> Exercise prompt:
Please print, exactly, only the lines in the entries below from the line that has "Go to last page double-chevron icon" through the line that has "You are a computer-use agent. The". Pictures don't go in.

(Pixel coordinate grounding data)
****************

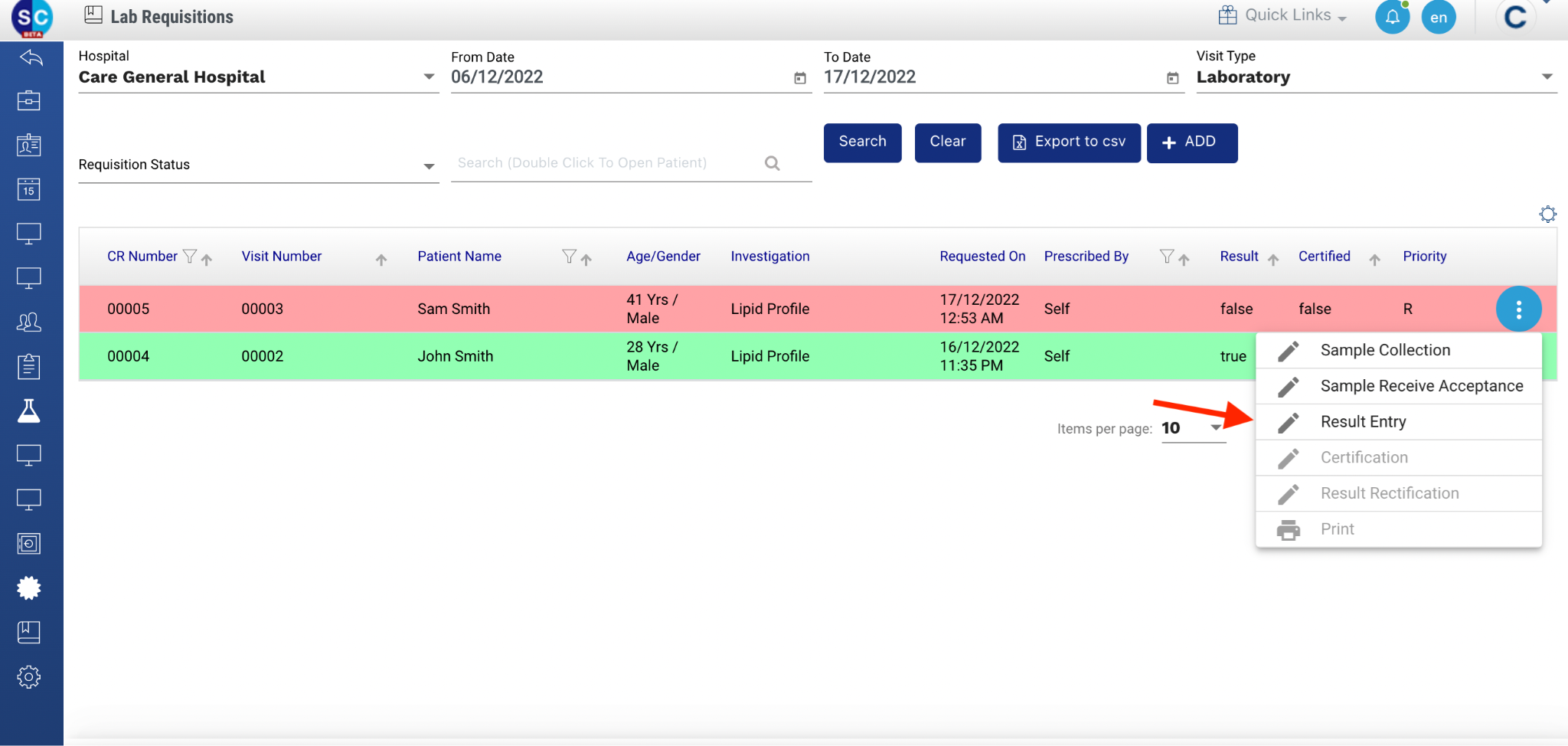
Task: Open the Requisition Status dropdown
Action: (x=429, y=166)
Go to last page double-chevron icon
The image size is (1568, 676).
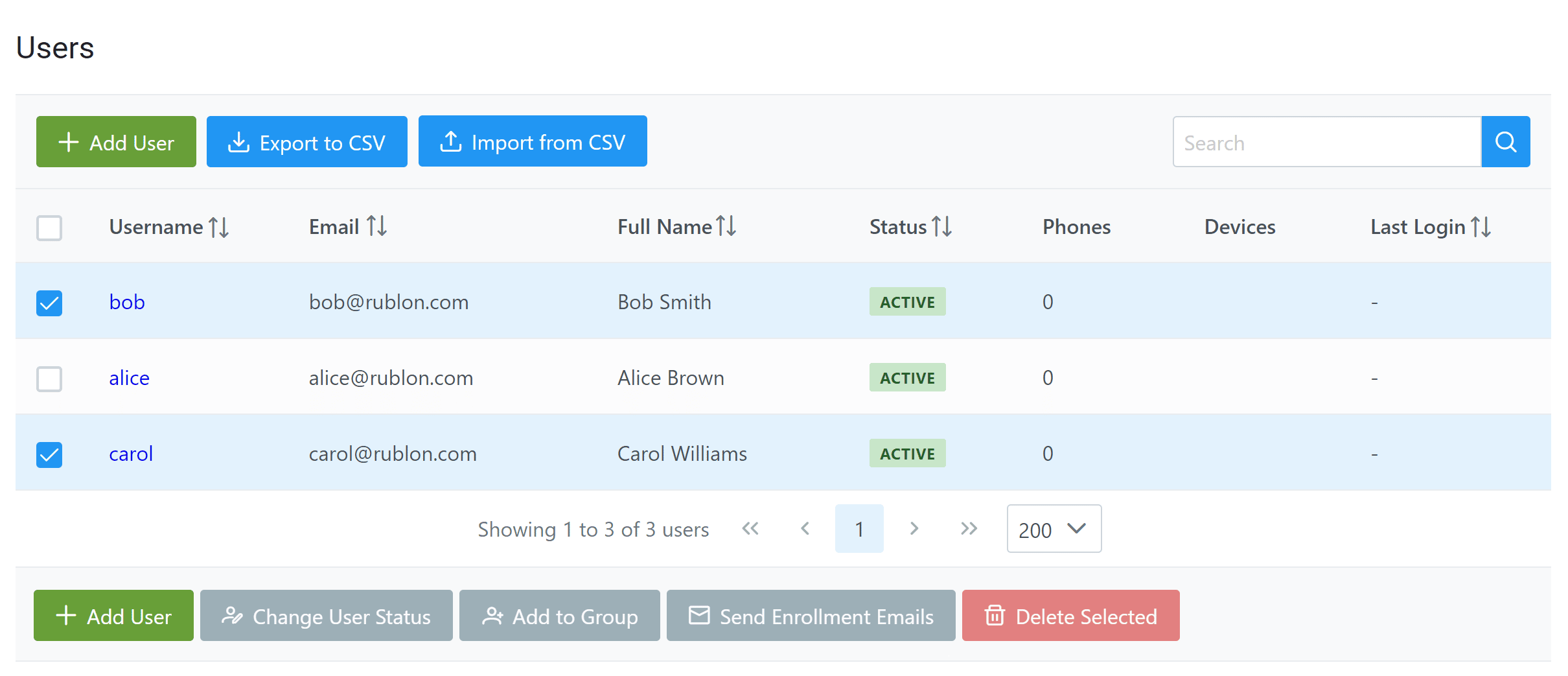(x=969, y=529)
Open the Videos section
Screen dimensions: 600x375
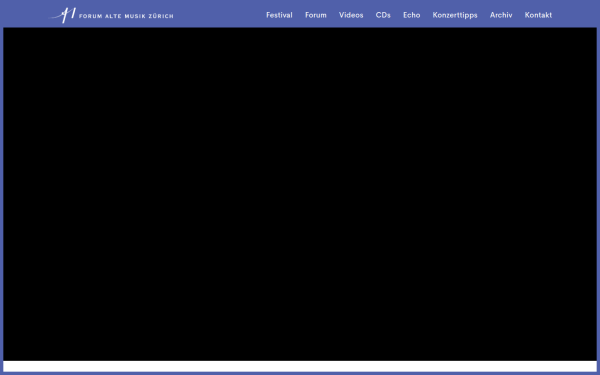click(351, 15)
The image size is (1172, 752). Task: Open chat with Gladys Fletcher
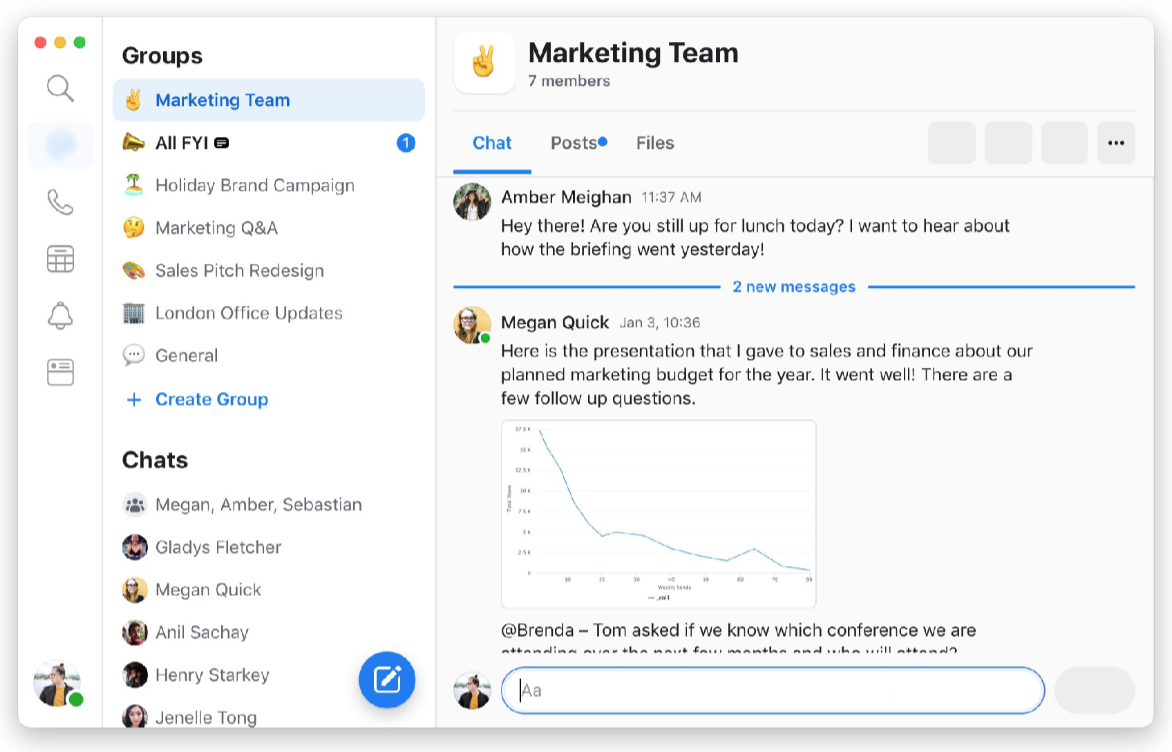click(x=218, y=547)
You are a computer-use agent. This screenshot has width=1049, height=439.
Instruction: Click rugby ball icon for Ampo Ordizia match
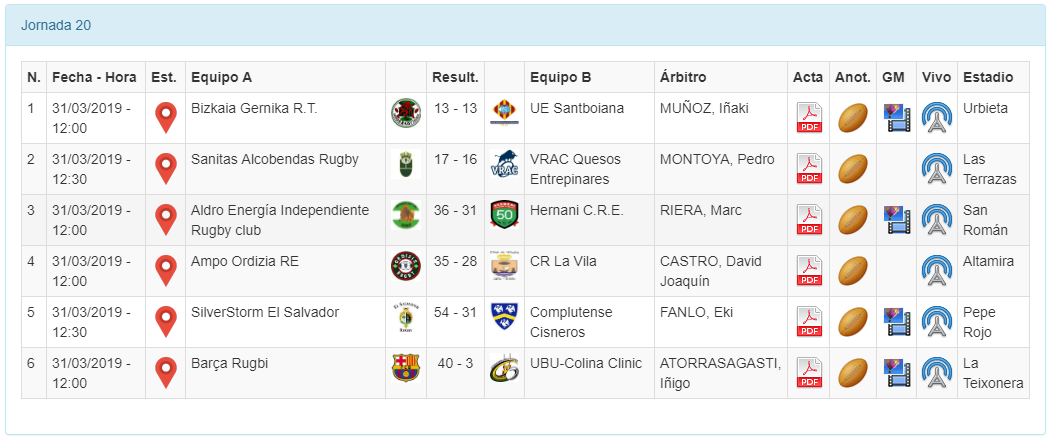click(852, 271)
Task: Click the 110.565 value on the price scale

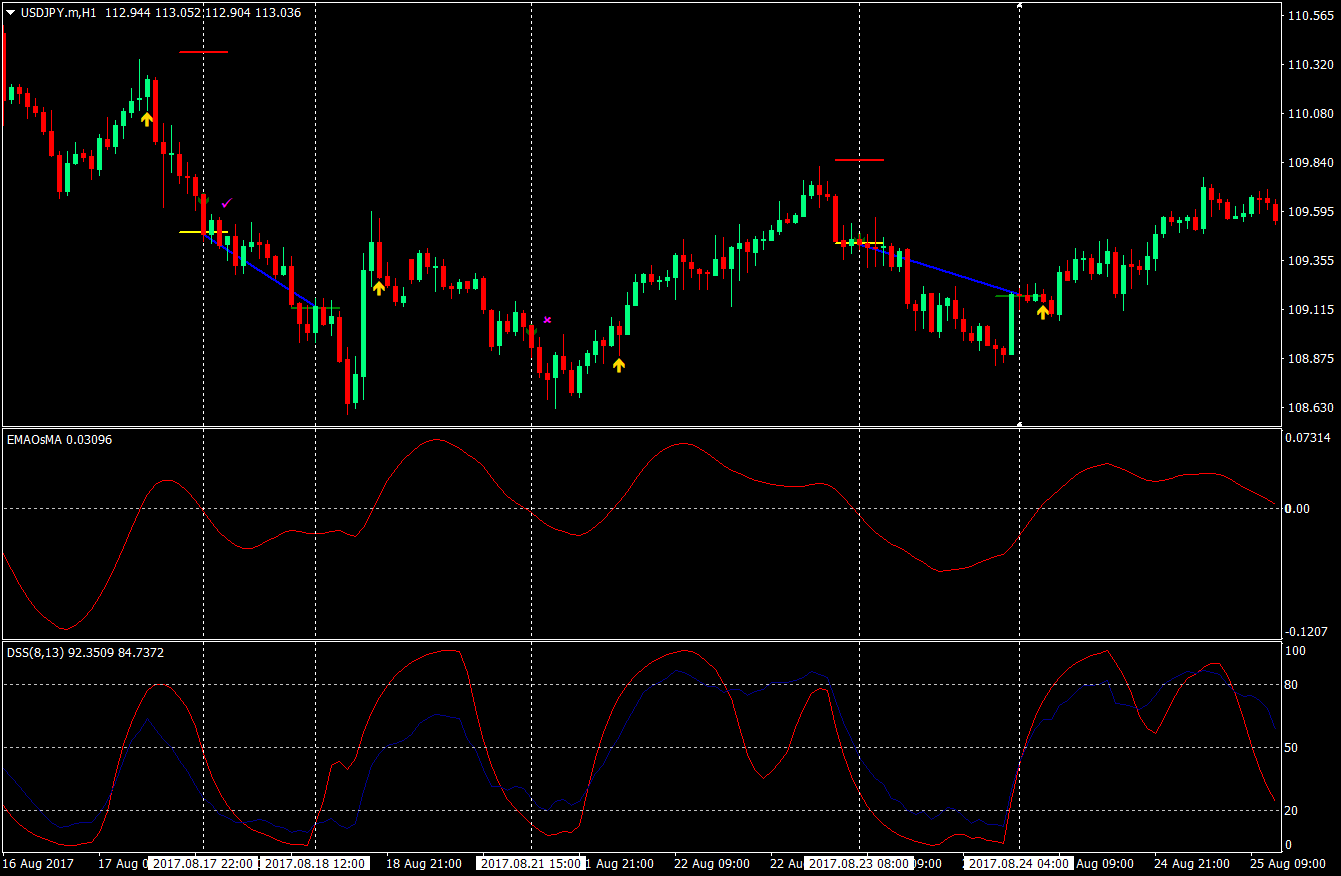Action: (x=1310, y=16)
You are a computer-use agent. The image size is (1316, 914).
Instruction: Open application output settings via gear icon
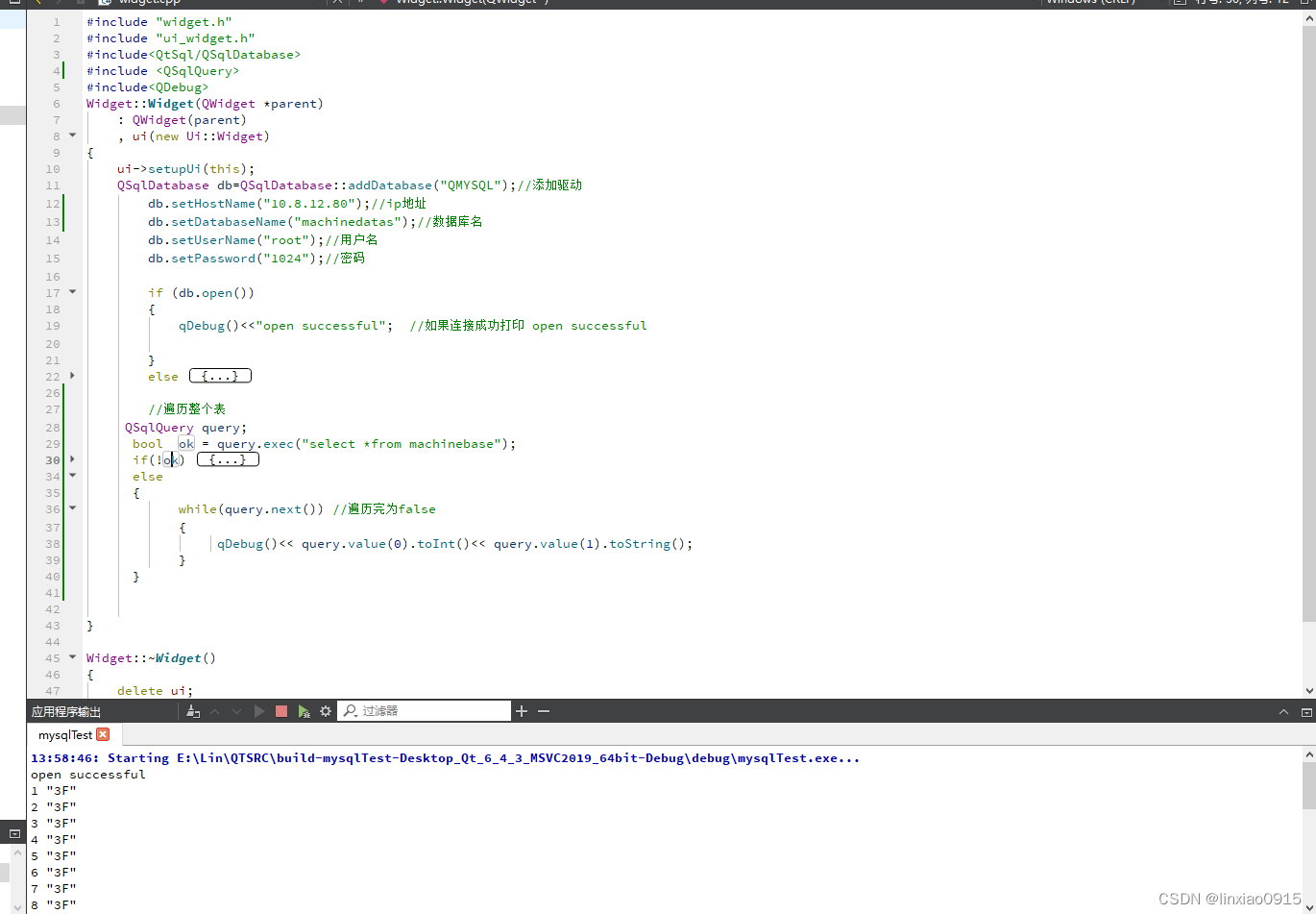click(x=325, y=710)
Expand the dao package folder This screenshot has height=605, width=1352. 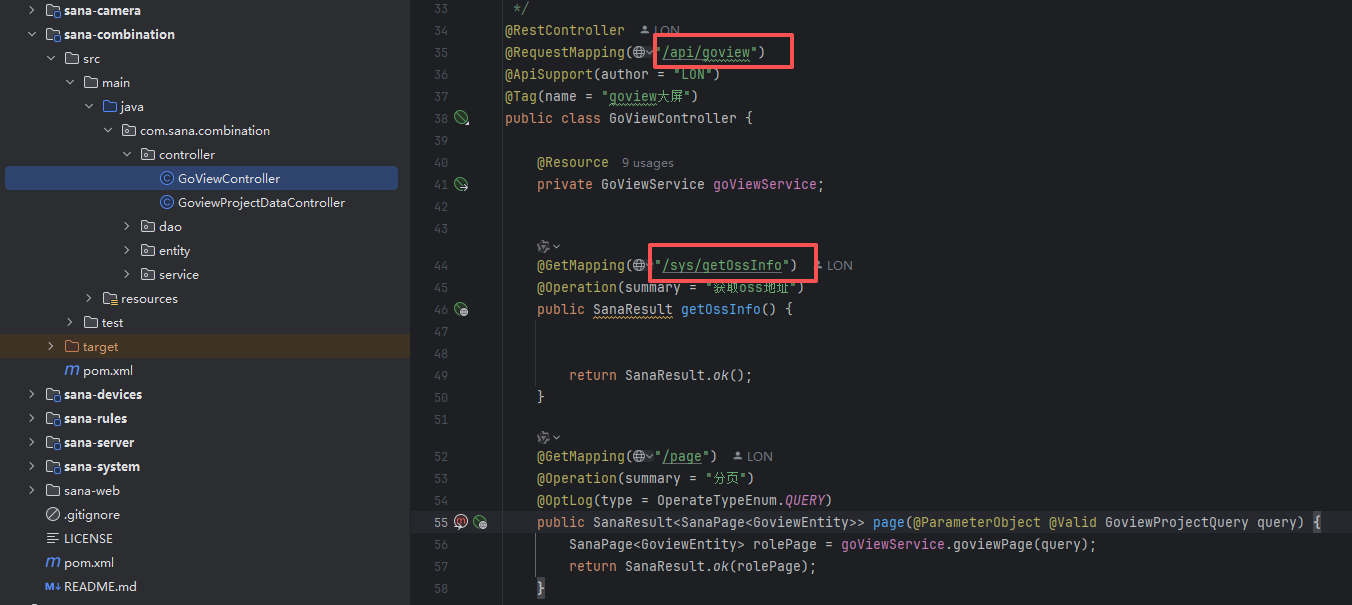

****************

> Result of this exercise:
Go to last page double-chevron icon
The image size is (1568, 676).
(x=969, y=529)
Open the Videos section
Screen dimensions: 600x375
click(351, 15)
The image size is (1172, 752). Task: Open chat with Gladys Fletcher
click(x=218, y=547)
You are a computer-use agent. This screenshot has width=1049, height=439.
Instruction: Click rugby ball icon for Ampo Ordizia match
click(852, 271)
Task: Click the 110.565 value on the price scale

Action: (x=1310, y=16)
You are a computer-use agent. The image size is (1316, 914).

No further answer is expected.